AIM » Extract every line of the records below that contains the word "width", treating uppercase and lowercase as different.

(Target position records)
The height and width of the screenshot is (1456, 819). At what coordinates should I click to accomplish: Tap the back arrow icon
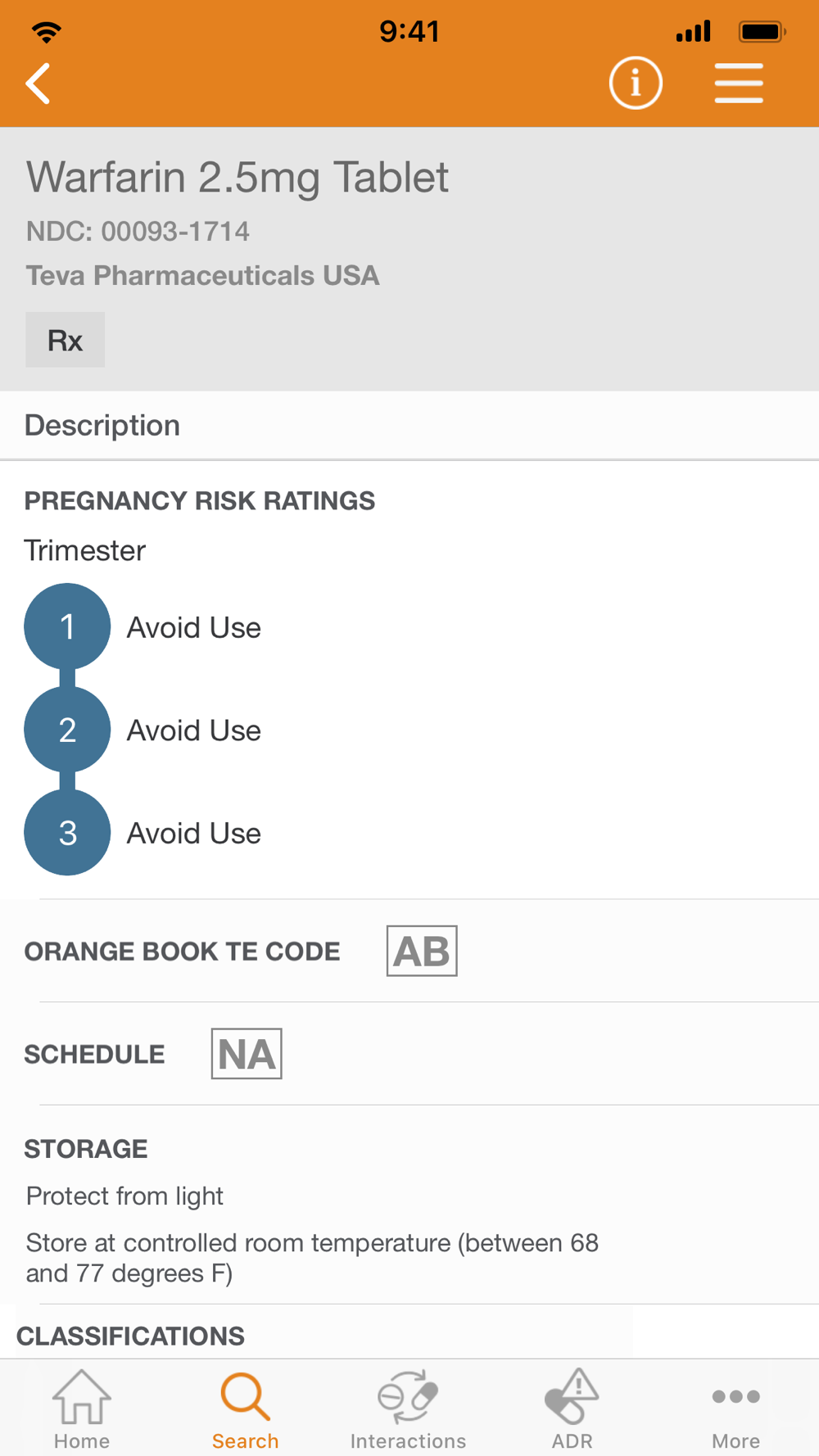click(38, 84)
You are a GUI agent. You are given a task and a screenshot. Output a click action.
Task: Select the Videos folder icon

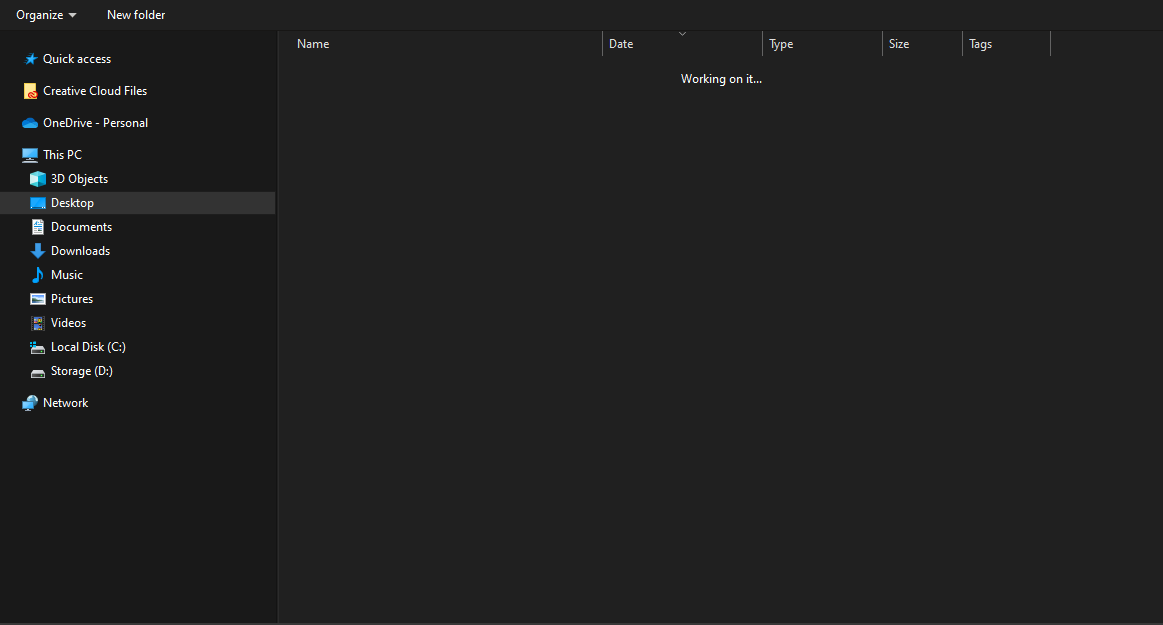38,322
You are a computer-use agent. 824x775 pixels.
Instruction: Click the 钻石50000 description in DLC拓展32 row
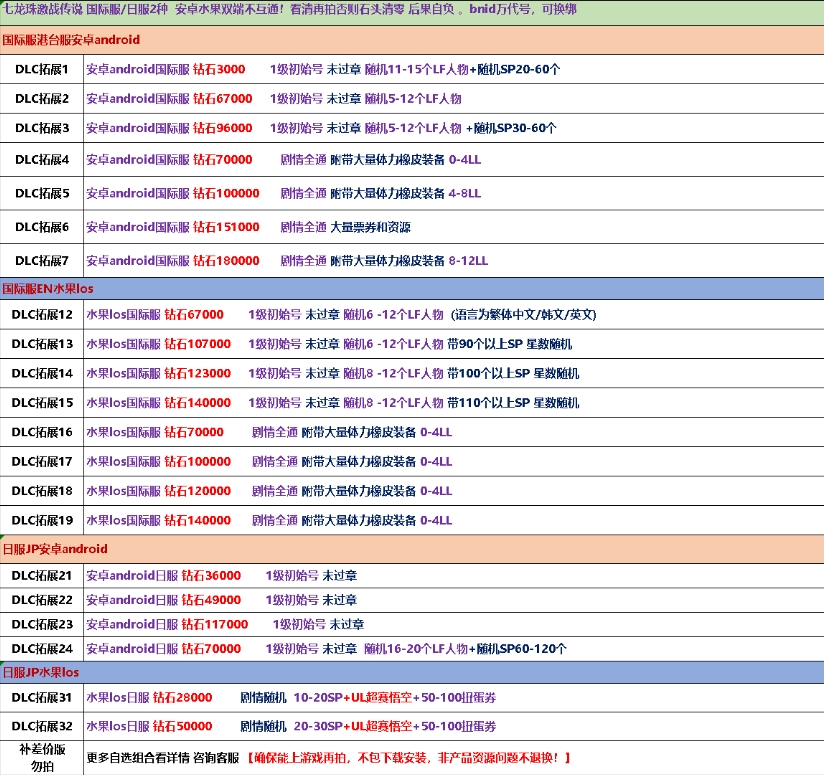tap(291, 726)
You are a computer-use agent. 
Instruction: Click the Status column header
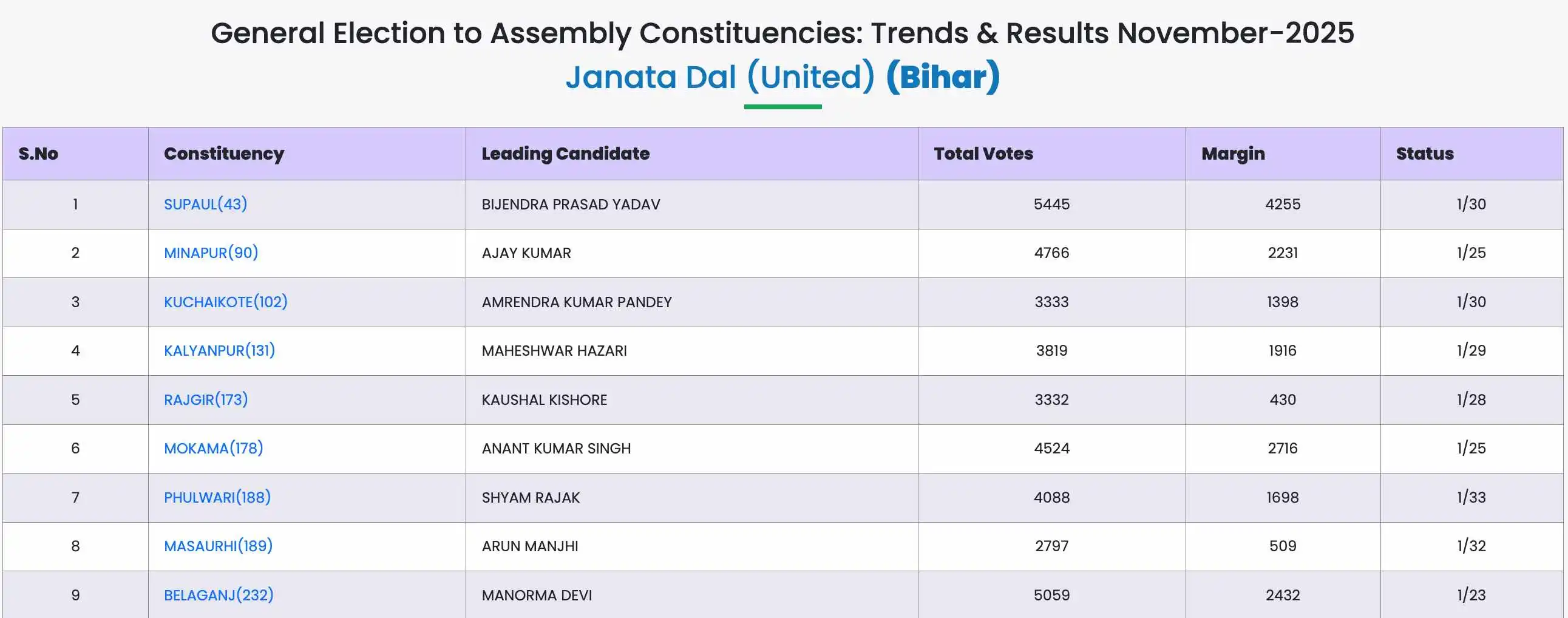(1424, 154)
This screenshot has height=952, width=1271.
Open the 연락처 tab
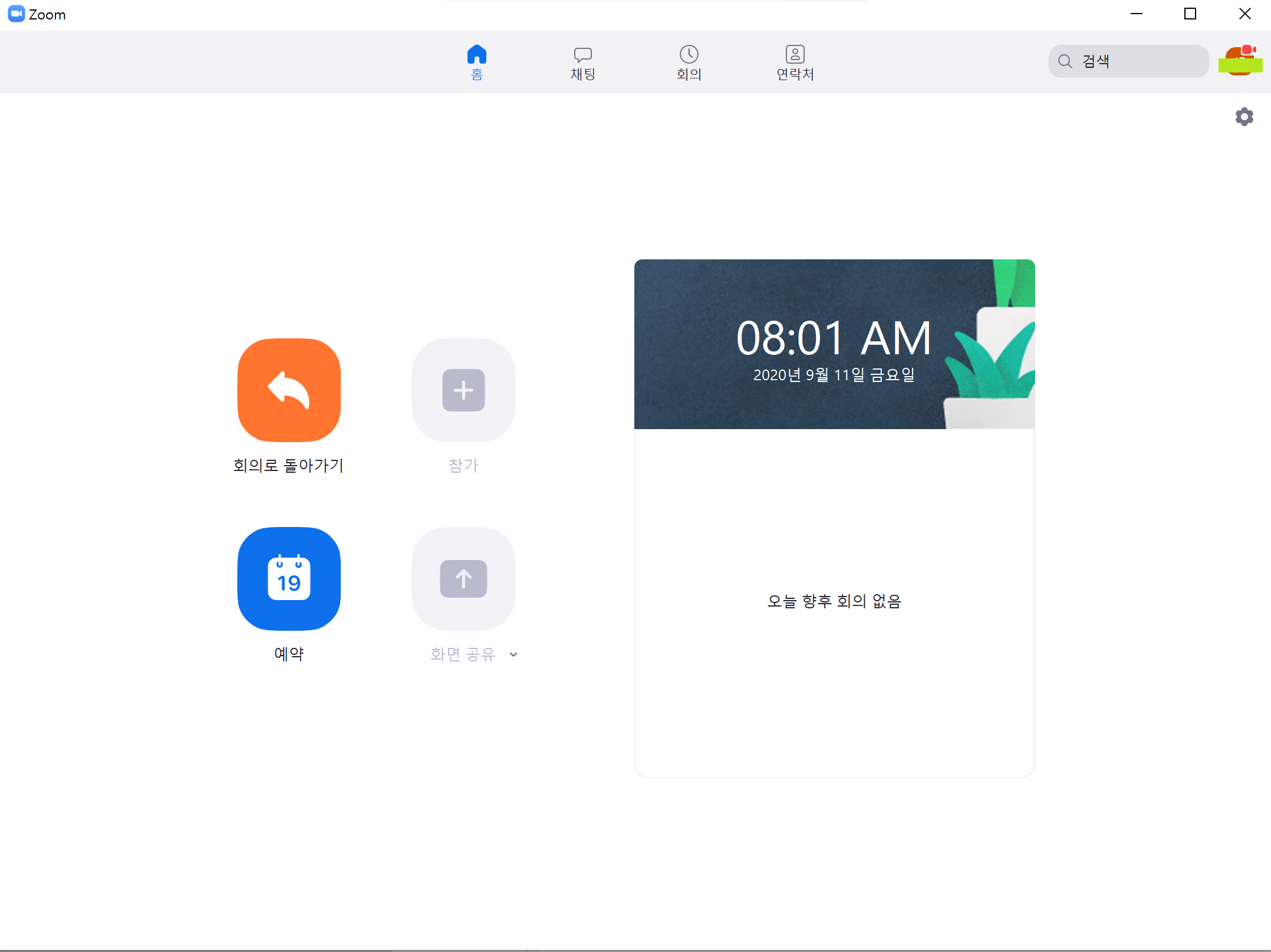pyautogui.click(x=795, y=62)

RESULT »
The height and width of the screenshot is (1456, 819). At what coordinates should I click to accomplish: Tap the back arrow icon
This screenshot has height=952, width=1271.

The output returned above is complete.